Theoretical and jet spectroscopic investigations of energetics and structures for the low-lying singlet states of fluorene and 9,9′-spirobifluorene

Abstract

Ab initio, semiempirical and spectroscopic studies of fluorene (FR) and 9,9′-spirobifluorene (SBF) were performed to elucidate π-orbital interaction between two fluorenyl rings of SBF and to predict the energies of the low-lying singlet electronic states of the molecules. Energies and symmetries of π-orbitals of FR and SBF molecules were determined by 3–21G and 6–31G∗ calculations on the optimized structures. The INDO/S-CIS semiempirical method was applied to predict the excited state energies, the transition dipole moments and the oscillator strengths for the optical transitions.

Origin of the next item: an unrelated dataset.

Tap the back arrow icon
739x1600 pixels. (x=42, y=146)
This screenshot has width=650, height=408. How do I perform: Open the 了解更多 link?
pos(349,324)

Laser-induced fluorescence (LIF) excitation spectra were measured for FR and SBF cooled in pulsed supersonic expansions of He in the ranges 283.7–296.7 nm and 289.1–305.6 nm, respectively. In the LIF excitation spectra of FR and SBF, highly resolved vibronic bands were observed having the band origins of 33791 and 33047 cm −1, respectively. The spectral shift of the 0-0 band of SBF to red by 744 cm −1 may be attributed to the spiroconjugation arising from the interaction of four p π orbitals in the different planes.